[BEGIN Records supplied]

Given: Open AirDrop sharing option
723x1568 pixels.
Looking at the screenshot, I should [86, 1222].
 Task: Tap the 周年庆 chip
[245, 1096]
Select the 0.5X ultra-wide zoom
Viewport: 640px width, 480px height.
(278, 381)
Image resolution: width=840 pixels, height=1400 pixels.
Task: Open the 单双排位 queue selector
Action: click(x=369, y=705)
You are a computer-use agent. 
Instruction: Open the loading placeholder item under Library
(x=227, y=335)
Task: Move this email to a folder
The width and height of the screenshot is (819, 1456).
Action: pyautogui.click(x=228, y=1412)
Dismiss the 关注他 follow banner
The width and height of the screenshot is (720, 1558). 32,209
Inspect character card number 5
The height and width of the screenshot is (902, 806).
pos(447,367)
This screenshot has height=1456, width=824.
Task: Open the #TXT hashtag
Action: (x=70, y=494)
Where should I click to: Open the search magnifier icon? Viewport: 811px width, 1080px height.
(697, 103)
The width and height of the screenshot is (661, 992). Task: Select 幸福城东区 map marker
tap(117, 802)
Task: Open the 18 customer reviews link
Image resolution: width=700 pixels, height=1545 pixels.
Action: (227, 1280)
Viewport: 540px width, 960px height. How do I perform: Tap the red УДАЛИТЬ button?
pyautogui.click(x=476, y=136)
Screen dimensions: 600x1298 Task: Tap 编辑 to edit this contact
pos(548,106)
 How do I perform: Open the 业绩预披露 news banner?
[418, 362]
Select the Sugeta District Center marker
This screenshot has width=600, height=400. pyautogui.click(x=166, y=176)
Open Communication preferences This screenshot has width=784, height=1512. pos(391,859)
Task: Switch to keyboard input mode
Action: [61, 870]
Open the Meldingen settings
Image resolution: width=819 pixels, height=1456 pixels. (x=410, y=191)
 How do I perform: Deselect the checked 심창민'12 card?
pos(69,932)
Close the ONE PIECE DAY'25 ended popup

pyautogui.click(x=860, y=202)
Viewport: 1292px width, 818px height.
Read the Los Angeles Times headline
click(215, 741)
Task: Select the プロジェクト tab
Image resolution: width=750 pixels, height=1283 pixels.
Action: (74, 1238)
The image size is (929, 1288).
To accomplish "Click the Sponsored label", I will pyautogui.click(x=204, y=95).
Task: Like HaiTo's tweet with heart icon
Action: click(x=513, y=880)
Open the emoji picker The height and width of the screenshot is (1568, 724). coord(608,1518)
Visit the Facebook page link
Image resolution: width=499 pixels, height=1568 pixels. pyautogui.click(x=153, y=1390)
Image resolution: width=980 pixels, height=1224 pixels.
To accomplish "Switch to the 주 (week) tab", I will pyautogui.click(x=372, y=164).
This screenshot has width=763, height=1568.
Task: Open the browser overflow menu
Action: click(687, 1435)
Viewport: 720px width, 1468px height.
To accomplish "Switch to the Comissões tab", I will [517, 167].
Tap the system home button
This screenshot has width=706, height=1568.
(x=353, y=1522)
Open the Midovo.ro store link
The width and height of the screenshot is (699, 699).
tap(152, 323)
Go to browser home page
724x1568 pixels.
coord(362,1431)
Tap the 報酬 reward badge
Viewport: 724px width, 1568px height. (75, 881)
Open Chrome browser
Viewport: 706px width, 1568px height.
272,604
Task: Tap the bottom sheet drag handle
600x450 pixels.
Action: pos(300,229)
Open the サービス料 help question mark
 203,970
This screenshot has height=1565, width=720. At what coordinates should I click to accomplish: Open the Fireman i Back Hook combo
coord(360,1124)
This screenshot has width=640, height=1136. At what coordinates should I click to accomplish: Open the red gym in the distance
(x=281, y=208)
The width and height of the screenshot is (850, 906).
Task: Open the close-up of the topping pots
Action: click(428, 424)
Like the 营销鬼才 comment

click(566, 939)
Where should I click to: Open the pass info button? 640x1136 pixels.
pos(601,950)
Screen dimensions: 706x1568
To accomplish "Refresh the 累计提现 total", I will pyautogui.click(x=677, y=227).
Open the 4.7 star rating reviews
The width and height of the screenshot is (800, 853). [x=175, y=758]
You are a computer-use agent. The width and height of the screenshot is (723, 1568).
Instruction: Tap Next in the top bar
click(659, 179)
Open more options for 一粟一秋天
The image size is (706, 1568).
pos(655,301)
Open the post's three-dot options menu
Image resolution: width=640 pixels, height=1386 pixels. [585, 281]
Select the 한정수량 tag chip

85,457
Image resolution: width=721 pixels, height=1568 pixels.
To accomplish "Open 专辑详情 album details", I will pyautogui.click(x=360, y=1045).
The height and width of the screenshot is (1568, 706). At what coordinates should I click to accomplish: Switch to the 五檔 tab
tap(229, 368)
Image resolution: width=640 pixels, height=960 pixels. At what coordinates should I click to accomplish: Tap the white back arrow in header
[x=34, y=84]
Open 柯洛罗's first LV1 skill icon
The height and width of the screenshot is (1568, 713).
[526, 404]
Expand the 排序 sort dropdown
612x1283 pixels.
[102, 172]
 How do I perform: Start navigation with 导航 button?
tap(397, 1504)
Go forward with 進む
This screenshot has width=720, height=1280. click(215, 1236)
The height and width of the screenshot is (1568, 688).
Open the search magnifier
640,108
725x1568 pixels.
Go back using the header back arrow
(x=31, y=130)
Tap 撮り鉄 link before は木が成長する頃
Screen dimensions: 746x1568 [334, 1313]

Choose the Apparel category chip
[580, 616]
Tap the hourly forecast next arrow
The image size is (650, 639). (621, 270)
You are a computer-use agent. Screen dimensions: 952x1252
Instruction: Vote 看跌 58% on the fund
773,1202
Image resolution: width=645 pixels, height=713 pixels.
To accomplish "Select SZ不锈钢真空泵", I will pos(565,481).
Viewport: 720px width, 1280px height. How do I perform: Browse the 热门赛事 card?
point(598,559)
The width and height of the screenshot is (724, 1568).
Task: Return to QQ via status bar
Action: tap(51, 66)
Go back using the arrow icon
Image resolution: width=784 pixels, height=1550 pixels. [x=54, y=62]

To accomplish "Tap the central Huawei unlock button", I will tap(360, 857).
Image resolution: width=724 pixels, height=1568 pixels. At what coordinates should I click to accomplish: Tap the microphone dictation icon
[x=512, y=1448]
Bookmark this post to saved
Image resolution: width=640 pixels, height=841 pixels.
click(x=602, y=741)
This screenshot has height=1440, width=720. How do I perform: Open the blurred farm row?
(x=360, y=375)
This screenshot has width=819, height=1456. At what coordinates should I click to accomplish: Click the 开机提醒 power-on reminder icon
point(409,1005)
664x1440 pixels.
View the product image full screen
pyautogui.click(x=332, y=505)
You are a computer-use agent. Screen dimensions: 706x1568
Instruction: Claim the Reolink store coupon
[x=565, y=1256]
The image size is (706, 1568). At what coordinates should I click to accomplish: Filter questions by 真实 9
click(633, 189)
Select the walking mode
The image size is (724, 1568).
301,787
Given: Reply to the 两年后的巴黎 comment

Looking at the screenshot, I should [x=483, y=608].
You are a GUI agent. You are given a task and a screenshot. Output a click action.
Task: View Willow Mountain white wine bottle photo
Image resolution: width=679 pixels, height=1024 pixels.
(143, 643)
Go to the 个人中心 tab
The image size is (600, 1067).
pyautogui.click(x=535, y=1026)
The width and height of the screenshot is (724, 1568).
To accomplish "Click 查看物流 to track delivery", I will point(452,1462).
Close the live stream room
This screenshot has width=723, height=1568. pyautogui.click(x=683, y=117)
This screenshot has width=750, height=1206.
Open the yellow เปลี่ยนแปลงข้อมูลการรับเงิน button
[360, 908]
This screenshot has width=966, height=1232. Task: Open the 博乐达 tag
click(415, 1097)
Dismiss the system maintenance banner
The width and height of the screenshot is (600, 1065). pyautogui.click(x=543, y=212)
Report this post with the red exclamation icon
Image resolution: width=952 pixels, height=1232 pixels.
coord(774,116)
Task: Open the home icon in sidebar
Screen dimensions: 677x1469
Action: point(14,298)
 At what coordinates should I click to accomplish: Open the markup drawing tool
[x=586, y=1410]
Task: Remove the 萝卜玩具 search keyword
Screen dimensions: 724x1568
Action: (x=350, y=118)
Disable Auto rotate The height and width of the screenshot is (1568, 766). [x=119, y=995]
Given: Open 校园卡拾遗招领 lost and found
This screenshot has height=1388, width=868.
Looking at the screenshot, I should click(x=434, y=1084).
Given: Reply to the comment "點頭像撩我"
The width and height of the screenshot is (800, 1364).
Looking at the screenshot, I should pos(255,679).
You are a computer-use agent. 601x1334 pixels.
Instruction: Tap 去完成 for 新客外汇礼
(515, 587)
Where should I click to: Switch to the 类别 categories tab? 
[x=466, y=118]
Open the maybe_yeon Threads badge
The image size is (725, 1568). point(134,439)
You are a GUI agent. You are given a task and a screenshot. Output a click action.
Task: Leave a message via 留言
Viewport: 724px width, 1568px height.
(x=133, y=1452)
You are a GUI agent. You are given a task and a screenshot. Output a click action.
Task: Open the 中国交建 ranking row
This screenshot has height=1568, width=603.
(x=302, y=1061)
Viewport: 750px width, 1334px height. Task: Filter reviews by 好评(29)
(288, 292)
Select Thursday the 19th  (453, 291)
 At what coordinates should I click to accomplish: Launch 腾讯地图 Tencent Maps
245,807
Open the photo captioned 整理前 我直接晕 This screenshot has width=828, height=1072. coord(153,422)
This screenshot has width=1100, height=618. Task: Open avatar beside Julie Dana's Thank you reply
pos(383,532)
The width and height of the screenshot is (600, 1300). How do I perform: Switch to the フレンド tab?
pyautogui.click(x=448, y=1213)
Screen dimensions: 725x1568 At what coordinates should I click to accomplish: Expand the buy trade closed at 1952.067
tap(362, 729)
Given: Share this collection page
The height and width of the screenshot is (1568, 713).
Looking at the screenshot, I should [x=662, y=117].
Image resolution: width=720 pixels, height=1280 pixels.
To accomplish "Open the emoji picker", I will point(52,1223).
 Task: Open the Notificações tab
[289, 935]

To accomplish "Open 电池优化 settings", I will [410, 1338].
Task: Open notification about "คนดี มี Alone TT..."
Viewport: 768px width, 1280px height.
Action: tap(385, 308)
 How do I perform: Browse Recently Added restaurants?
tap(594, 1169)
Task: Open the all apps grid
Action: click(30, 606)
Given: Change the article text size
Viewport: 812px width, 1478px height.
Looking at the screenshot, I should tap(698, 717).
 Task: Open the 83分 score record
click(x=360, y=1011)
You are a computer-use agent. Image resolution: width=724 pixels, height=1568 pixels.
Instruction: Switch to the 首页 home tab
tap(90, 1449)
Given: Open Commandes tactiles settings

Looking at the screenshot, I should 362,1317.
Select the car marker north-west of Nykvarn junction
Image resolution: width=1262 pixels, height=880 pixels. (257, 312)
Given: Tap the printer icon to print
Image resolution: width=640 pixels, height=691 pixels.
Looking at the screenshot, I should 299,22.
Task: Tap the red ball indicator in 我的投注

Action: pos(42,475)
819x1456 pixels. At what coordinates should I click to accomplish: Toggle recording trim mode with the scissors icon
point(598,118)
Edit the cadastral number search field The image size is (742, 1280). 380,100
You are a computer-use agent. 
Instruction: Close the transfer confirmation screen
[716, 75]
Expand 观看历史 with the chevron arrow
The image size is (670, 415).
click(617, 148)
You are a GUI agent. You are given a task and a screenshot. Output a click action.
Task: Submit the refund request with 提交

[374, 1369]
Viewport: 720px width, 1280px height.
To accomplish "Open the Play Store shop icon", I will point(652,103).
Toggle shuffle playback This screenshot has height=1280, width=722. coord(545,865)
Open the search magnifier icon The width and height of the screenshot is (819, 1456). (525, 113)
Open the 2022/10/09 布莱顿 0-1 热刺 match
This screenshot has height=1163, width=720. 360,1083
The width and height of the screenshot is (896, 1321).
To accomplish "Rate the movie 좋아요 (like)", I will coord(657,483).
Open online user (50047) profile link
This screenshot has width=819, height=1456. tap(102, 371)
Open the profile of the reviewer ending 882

[END Records supplied]

*What is asked:* How many lines in the entries above contain the string "reviews"? Case counts, so match uppercase and lowercase letters exactly, and reply with only the number.

*Written answer:* 3